Titel: Der eiserne Gustav Kostenlos Bücher Online Lesen
Autoren: Hans Fallada
Vom Netzwerk:
sagte Heinz Hackendahl, starrte auf die Zeitung und traute seinen eigenen Augen nicht. »Das ist doch unmöglich!« murmelte er fassungslos.
    Irma beobachtete ihn kritisch, aber kritisch oder nicht, Heinz war bestimmt ganz ahnungslos gewesen, und so hatte sie der Mutter gegenüber recht behalten. »Ich dachte, du müßtest es erfahren, Heinz!« sagte sie vorsichtig.
    Plötzlich fuhr der Blitz aus der Wolke. »Du hast es gewußt!« schrie er. »Vater hat mit dir davon gesprochen! Natürlich hast du davon gewußt – hinter meinem Rücken!« Er wurde bitter: »Und so was nennst du Ehe!«
    »Erlaube mal!« rief Irma empört. »Keine Ahnung habe ich gehabt. Ich habe gedacht, daß du mit Vater … Das heißt, Mutter meinte …« Sie verschwieg lieber, was Mutter meinte.»Ich habe schon gedacht«, sagte sie, »vielleicht ist es bloß ein Aprilscherz.«
    »Aprilscherz!«rief er. »In diesen Zeiten … Und im Februar!

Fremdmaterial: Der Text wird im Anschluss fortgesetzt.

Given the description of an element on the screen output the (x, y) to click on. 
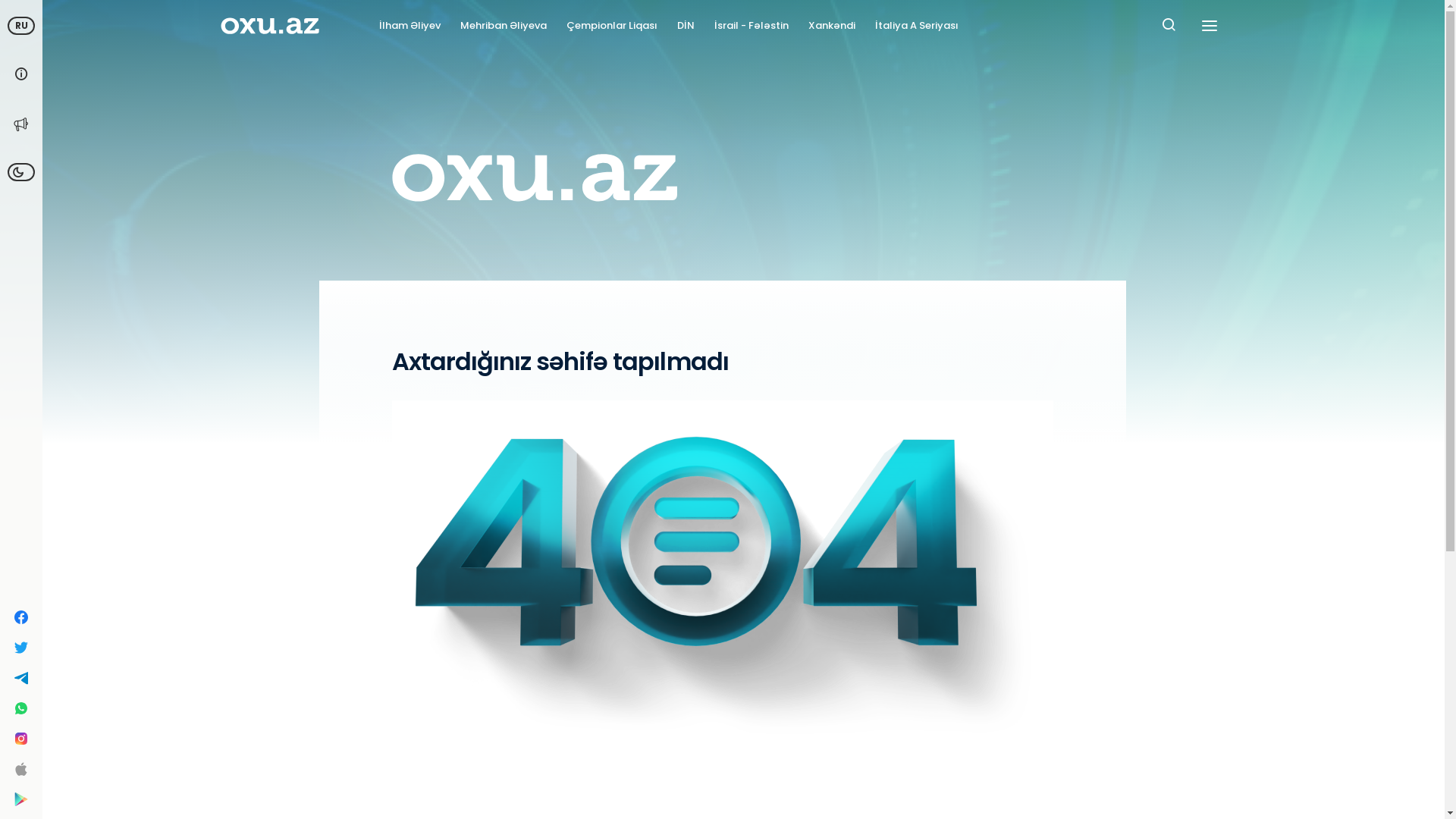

Was du dir bloß alles einbildest.« Er sah noch einmal in die Zeitung. »Es kann ja sein«, sagte er dann ruhiger, »daß Vater so einem Zeitungstiger in die Hände gefallen ist. Aber es klingt ernst, es klingt, als steckte etwas Richtiges dahinter. Was machen wir bloß, Irma?«
    »Sprich doch mal mit Vater«, schlug sie vor.
    »Natürlich«, sagte er. »Bloß, wenn Vater sich was in den Kopf gesetzt hat, und die bestärken ihn noch darin! Für die ist es doch bloß Geschäft!« Er seufzte. »Ich gönne ja Vater alles – nur, es sind nicht die Zeiten für so was. Für solche Witze!« Und er sah mißbilligend auf die Zeitung.
    Irma schwieg. Sie war nicht der gleichen Ansicht wie ihr Mann, aber als kluges Eheweib schwieg sie dort, wo sie doch nichts ändern konnte.
    »Red doch mal mit Vater«, sagte sie schließlich noch einmal.
    »Ja, das will ich tun«, sagte er und stand auf.
    Er ging eilig, er fand den Vater im Stall.
    Der warf hochsehend einen raschen Blick auf den Sohn, bückte sich dann wieder und fettete dem Rappen sorgfältig die Hufe ein. »Na, Bubi?« sagte er dabei. »Ick seh dir schon an, wat de saren willst. Aber sag besser jar nischt. – Der Blücher soll nu ooch weg. Se saren ja, er hält die Fahrt nach Paris nich aus. Ich krieg ’nen neuen. Es is schade um den Blücher, det war een jutet Pferdchen. Janz wat anderet als der olle Schimmel. – Weeßte noch, der Schimmel, Bubi?«
    Heinz schwieg. Also war es richtig, war nicht einmal ein Aprilscherz, der Vater wollte wirklich nach Paris fahren!
    Der Vater, mit den Hufen beschäftigt, sah von unten her, von der Seite her, listig auf den unmutigen Sohn.
    »Na, sag wat!« meinte er schließlich. »Een oller Mann will ooch mal wieder ’nen Spaß haben – bloß oll sein, det is ooch man triste, Bubi, det kannste mir jlauben!«
    »Die Brüder von der Zeitung legen dich rein, Vater«, sagte Heinz. »Die machen doch so was nicht um deinetwillen!«
    »Nee, nee, Heinz, da beruhige dir man. Ick hab ’nen janz richtijen Vertrag mit denen!«
    »Einen Vertrag?! Was denn für einen Vertrag?«
    »Och, nischt weiter! Bloß, det ick mir vapflichte, die Fahrt nach Paris und zurück in de Droschke zu machen, det se alle Unkosten tragen und mir ’nen neuet Pferd schenken. Für Muttern kriege ick fünfhundert Mark, und wat ick aus Ansichtspostkarten und sonst mache, jehört mir ooch, bloß, det se alleine über mir drucken dürfen und det se Bilder machen dürfen von mir, det is doch keen schlechter Vertrag nich?«
    Heinz Hackendahl sah wohl: Der Vater war aufgeräumt und glücklich über seinen Vertrag. Aber er bat doch: »Vater, mach es bloß nicht! Tritt zurück, sag, du bist krank geworden, du fühlst dich zu schwach …«
    »Aber warum denn? Haben Mutter und ick mal keene Sorjen! Wat ick for Blüchern krieje, dürfen wa ooch behalten …«
    »Aber, Vater, du hältst das nicht aus! Denk doch mal, in deinen Jahren, in Wind und Wetter auf dem Bock …«
    »Nu kiek mal an«, grinste der Alte. »Wat ick plötzlich for besorgte Kinder habe! In Wind und Wetter uff ’n Bock! Det de mir det nie jesagt hast, wenn ick hier in Berlin uff de Tour jehe.«
    Heinz biß sich auf die Lippen. »Laß es sein, Vater«, bat er dann wieder. »Du hältst es doch nicht aus, du blamierst dich, die ganze Familie …«
    Er hielt inne. Der Alte war so plötzlich mit dem Kopf hochgefahren, daß sogar der Rappe zusammenschreckte.
    »Hoho!« beruhigte ihn der Alte. »Laß man, Blücher, vor de Doofheit von de andern mußte nich erschrecken …«
    Und zum Sohn: »Wat heißt hier blamieren?!